# Activity
Starting at the top of the entries below, set down each line exactly as written, and stop after the line containing "Given: Click the 区域 column header".

─── Excerpted records

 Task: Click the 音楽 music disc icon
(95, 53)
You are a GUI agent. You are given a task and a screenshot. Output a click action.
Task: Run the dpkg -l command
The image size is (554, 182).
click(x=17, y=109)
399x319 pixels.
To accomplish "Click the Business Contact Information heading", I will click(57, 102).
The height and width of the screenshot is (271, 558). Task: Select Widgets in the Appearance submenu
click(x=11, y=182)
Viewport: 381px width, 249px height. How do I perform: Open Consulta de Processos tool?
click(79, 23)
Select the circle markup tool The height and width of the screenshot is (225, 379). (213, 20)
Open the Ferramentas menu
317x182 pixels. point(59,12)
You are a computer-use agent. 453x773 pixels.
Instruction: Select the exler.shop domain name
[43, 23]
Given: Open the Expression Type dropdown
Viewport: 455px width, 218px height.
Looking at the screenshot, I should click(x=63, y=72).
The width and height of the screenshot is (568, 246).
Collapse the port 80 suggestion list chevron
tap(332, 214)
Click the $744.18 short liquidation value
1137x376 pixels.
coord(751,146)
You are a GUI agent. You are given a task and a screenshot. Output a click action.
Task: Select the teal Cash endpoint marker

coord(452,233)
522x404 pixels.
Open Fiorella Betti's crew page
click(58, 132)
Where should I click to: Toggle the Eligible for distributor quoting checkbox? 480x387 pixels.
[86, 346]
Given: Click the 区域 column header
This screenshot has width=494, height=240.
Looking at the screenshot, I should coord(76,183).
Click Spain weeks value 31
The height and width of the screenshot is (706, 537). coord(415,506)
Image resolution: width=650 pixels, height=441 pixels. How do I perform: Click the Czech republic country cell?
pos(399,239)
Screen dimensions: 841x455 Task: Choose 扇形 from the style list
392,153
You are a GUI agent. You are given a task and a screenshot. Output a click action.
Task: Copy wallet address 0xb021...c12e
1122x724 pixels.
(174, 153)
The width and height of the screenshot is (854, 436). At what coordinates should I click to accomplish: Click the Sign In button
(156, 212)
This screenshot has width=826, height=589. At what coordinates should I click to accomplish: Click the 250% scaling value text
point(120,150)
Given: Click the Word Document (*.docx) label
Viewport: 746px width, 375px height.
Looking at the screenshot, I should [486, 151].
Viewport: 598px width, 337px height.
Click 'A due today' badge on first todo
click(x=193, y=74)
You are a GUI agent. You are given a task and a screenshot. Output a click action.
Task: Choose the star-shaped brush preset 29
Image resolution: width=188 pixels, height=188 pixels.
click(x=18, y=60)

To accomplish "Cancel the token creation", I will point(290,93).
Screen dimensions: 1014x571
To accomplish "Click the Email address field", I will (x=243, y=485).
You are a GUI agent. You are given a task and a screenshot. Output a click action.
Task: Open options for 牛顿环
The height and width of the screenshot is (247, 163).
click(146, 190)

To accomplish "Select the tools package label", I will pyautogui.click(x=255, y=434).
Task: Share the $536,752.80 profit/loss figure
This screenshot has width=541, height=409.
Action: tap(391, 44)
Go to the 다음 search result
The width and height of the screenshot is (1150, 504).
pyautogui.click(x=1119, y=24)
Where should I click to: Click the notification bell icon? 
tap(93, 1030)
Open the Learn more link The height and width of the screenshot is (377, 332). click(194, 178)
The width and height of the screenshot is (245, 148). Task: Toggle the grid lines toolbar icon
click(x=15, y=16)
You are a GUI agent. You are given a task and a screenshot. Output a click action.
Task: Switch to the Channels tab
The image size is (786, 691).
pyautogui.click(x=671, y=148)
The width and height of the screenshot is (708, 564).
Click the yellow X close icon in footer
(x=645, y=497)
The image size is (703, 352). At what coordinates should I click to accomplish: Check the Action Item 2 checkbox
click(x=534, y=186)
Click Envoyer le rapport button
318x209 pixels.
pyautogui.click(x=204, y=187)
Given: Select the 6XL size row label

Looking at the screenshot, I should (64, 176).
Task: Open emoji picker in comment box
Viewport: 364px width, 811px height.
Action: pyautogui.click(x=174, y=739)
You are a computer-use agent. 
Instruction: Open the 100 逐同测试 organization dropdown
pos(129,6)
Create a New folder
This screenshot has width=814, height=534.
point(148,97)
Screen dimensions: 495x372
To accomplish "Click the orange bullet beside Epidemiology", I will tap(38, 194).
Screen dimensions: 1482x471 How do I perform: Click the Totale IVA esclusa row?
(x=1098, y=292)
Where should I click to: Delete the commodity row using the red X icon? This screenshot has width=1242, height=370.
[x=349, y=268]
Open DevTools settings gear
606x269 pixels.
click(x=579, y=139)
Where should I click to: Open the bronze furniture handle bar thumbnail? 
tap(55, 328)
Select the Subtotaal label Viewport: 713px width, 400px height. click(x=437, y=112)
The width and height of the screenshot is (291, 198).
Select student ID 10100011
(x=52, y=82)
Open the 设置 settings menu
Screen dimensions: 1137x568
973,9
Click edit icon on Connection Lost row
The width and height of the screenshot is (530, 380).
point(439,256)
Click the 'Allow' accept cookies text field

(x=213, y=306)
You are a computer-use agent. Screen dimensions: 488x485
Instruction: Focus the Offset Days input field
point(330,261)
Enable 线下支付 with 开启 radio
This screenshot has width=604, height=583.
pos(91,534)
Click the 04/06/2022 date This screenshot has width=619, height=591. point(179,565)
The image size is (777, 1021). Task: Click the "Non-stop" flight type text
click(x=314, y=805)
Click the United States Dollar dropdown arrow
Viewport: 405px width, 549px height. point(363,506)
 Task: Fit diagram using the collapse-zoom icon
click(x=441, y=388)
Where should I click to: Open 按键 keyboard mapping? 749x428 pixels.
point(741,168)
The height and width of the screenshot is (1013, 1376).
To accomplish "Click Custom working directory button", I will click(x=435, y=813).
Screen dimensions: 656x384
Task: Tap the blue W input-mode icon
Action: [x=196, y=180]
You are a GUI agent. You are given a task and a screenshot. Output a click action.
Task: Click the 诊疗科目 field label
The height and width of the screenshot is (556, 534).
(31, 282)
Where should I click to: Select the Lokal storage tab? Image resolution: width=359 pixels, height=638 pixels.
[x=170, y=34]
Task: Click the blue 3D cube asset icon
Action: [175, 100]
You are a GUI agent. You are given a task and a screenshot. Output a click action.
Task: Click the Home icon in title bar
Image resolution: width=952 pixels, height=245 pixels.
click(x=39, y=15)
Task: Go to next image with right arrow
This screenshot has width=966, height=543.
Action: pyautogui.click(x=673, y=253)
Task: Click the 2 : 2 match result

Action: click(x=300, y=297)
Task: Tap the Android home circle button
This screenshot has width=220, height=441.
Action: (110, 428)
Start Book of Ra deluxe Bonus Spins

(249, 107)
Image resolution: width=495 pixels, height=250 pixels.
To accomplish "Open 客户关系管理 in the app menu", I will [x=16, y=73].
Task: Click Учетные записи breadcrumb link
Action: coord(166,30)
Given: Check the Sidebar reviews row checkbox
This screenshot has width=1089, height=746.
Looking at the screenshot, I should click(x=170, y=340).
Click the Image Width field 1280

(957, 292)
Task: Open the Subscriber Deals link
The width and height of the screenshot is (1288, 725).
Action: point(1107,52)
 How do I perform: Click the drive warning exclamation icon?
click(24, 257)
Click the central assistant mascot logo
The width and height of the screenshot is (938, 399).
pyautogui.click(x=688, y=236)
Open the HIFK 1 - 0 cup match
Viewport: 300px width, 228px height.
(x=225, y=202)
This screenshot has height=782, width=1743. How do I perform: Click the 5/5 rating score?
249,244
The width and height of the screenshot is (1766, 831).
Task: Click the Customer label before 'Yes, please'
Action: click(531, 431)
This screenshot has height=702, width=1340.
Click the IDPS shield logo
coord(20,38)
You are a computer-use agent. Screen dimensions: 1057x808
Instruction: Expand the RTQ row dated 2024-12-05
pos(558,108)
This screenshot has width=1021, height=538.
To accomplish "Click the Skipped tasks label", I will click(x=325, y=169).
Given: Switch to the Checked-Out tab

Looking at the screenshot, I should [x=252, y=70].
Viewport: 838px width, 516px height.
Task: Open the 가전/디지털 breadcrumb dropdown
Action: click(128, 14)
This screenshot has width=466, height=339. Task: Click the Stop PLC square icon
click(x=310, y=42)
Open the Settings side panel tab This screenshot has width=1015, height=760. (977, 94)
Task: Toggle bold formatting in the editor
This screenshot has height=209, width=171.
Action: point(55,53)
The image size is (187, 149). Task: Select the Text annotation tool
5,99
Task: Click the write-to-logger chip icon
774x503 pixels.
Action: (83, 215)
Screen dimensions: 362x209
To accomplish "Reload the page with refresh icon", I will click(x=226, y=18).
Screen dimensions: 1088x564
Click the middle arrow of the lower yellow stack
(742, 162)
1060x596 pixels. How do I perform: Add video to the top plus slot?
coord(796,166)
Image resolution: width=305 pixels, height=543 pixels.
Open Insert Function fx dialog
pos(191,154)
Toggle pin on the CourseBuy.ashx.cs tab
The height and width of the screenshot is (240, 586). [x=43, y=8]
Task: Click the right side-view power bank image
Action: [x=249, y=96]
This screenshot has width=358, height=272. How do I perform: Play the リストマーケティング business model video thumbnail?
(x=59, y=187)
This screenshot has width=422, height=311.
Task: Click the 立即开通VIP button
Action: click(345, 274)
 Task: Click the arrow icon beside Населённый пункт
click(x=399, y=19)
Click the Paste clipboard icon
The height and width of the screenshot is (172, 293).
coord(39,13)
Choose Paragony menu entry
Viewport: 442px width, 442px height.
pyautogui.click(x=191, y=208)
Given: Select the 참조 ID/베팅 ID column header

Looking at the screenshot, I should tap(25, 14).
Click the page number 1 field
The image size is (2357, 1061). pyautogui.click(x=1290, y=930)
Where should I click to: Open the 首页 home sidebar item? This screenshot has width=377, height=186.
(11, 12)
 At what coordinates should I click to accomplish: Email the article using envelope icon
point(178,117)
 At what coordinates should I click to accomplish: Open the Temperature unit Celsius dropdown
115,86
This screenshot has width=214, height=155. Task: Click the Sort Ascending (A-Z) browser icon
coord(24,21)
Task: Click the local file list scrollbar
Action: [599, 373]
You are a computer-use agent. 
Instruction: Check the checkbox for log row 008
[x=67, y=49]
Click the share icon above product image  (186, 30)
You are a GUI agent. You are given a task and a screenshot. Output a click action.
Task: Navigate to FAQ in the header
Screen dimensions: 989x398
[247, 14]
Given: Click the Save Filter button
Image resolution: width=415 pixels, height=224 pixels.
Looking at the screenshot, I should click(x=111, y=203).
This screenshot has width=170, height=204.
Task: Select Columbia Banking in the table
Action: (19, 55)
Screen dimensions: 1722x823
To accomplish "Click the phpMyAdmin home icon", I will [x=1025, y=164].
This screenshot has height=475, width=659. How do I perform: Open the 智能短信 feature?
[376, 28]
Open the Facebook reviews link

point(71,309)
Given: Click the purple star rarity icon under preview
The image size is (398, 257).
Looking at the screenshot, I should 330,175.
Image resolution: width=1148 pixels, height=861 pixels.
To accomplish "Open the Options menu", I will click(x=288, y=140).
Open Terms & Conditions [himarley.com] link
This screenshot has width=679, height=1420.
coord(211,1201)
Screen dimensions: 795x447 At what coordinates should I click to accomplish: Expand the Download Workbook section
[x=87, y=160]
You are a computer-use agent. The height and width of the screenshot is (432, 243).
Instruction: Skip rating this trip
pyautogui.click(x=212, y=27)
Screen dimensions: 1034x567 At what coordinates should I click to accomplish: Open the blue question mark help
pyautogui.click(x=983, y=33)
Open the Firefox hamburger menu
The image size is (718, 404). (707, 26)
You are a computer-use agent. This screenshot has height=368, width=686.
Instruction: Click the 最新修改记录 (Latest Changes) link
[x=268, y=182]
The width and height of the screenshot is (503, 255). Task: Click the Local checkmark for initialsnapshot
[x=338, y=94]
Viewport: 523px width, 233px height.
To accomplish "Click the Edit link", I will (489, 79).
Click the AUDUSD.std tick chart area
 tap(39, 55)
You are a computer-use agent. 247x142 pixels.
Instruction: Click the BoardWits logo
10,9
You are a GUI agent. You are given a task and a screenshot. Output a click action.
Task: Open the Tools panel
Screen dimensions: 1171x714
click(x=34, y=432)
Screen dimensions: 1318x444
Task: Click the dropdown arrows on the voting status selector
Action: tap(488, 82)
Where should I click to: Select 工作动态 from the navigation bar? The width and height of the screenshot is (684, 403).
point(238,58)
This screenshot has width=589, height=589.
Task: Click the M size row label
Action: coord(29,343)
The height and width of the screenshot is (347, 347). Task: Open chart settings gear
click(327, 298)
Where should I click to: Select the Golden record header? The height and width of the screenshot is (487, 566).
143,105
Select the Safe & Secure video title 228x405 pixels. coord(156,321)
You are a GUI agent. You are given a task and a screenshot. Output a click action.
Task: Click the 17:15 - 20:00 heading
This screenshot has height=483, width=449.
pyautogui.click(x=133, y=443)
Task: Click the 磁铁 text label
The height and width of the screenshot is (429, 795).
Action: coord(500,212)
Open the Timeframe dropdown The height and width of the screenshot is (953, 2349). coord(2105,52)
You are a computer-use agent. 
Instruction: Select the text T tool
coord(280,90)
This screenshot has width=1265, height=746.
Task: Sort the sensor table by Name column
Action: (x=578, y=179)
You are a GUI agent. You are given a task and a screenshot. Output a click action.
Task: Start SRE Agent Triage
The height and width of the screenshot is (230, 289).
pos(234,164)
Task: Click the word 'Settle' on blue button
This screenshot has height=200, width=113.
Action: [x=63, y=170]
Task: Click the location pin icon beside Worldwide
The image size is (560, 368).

──────

# Task result
 Task: Click the 音楽 music disc icon
(95, 53)
You are a GUI agent. You are given a task and a screenshot. Output a click action.
Task: Run the dpkg -l command
The image size is (554, 182).
click(x=17, y=109)
399x319 pixels.
To accomplish "Click the Business Contact Information heading", I will click(57, 102).
The height and width of the screenshot is (271, 558). Task: Select Widgets in the Appearance submenu
click(x=11, y=182)
Viewport: 381px width, 249px height. How do I perform: Open Consulta de Processos tool?
click(79, 23)
Select the circle markup tool The height and width of the screenshot is (225, 379). (213, 20)
Open the Ferramentas menu
317x182 pixels. point(59,12)
You are a computer-use agent. 453x773 pixels.
Instruction: Select the exler.shop domain name
[43, 23]
Given: Open the Expression Type dropdown
Viewport: 455px width, 218px height.
Looking at the screenshot, I should click(x=63, y=72).
The width and height of the screenshot is (568, 246).
Collapse the port 80 suggestion list chevron
tap(332, 214)
Click the $744.18 short liquidation value
1137x376 pixels.
coord(751,146)
You are a GUI agent. You are given a task and a screenshot. Output a click action.
Task: Select the teal Cash endpoint marker

coord(452,233)
522x404 pixels.
Open Fiorella Betti's crew page
click(58, 132)
Where should I click to: Toggle the Eligible for distributor quoting checkbox? 480x387 pixels.
[86, 346]
Given: Click the 区域 column header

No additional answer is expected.